When mindfulness is present we feel settled in the midst of experience. We become naturally curious. We notice what mind states are present and their results, we see the outcomes of our actions and habits. This is the awakening factor of investigation arising and it leads us to greater wisdom, freedom, and energy.
Through an interest in the mind and phenomena we start to feel energized. This can show up as a feeling of lightness in the body or mind. It can be persistence and effort, dedication. It can also refer to an increased willingness to be with our experience mindfully. Meditation can put us in touch with some beautiful and some very challenging experiences. This quality of persistence keeps us going even when the level of energy in the body and mind feels low.
It is through willingness to be with experience that we become appreciative, and so more sensitive to joy. We become grateful for moments in which there is no particular difficulty present.

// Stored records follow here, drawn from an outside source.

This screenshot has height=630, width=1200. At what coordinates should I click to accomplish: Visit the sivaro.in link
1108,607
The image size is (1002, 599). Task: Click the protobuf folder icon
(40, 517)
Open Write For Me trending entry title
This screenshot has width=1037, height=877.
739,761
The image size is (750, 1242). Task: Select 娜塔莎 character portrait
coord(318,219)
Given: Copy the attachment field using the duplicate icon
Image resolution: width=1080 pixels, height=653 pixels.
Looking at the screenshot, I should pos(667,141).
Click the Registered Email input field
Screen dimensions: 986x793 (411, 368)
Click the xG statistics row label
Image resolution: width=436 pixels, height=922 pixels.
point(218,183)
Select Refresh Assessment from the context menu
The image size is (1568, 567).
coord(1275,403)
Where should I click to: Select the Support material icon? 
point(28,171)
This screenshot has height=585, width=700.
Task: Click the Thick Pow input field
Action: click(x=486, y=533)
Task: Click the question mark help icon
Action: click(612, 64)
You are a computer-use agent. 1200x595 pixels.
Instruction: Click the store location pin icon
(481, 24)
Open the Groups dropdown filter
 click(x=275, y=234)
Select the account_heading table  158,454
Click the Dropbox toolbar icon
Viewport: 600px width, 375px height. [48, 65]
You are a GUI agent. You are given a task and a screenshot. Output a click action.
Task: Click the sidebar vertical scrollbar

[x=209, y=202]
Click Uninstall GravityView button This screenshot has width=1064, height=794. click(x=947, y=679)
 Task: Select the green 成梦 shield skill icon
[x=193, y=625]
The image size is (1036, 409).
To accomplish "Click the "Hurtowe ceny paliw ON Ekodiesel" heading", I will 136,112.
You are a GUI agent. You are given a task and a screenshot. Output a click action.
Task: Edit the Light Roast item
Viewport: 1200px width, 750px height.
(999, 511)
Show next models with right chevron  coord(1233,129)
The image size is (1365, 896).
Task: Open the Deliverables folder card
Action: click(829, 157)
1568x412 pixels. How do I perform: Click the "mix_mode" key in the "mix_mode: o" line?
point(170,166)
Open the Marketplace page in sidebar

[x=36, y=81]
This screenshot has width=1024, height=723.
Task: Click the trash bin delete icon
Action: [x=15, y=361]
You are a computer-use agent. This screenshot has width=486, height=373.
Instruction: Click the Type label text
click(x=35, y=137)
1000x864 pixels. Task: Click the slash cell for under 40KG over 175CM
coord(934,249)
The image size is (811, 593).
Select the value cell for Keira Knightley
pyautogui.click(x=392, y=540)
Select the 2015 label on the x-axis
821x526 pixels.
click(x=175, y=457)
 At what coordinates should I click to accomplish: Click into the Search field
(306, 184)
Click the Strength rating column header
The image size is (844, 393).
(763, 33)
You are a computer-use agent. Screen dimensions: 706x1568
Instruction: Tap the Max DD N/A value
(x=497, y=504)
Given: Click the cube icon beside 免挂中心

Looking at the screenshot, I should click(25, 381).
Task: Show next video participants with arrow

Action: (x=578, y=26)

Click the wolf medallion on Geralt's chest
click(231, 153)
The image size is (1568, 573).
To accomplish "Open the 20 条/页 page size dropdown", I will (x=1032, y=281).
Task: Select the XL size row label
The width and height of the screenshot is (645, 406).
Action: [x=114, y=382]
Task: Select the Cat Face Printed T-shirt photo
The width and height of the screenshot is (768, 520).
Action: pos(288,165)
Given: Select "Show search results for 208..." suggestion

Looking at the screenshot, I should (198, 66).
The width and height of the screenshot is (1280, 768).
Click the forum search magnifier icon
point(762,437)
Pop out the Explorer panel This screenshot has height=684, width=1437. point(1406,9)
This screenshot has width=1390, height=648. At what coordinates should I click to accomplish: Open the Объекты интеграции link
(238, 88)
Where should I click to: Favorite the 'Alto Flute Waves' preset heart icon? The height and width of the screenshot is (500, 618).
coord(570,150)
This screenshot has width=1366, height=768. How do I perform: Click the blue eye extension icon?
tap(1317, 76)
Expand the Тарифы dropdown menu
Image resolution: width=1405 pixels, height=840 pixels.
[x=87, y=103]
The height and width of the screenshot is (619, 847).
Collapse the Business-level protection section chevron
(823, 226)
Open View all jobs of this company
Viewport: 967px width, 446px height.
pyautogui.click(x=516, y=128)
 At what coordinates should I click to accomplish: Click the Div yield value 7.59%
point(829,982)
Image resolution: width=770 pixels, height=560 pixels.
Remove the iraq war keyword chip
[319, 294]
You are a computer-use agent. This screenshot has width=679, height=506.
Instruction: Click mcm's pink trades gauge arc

We find a deep-seated wonder that does not depend on outward conditions. We taste life wholeheartedly, and through this the mind, heart, and body feel refreshed and resourced.
The experience of joy has a settling effect on the mind and heart. We experience deep stillness even in the midst of a busy day. We relax the tendency to lean forward into the future or backwards into the past. We rest in the moment. Aware. At ease. This sense of quiet appreciation allows the heart to settle even more.
Calmed and soothed through abiding in tranquility, the mind begins to unify. Those parts of us that have been scattered by the sensory world, by busyness and distress, come back into coalescence. We begin to feel whole again, and to heal. Our intentionality and steadiness of mind returns. The mind becomes pliant and wieldy: well-suited to inquiry. We feel gathered and collected. A mind that's unified in this way is a gateway to liberating insight, to wisdom.
It's said that peace is the highest happiness. The fruit of wisdom, of liberating insight, is equanimity. And this is often understood to be the goal of the Buddhist path – nibbana itself. Life, by its nature, is uncertain and unreliable. But as our practice of the awakening factors gathers momentum we develop a deep understanding of ourselves and of change, and out of this understanding flowers equanimity. We cease clinging. The fires within cool. There is peace at last.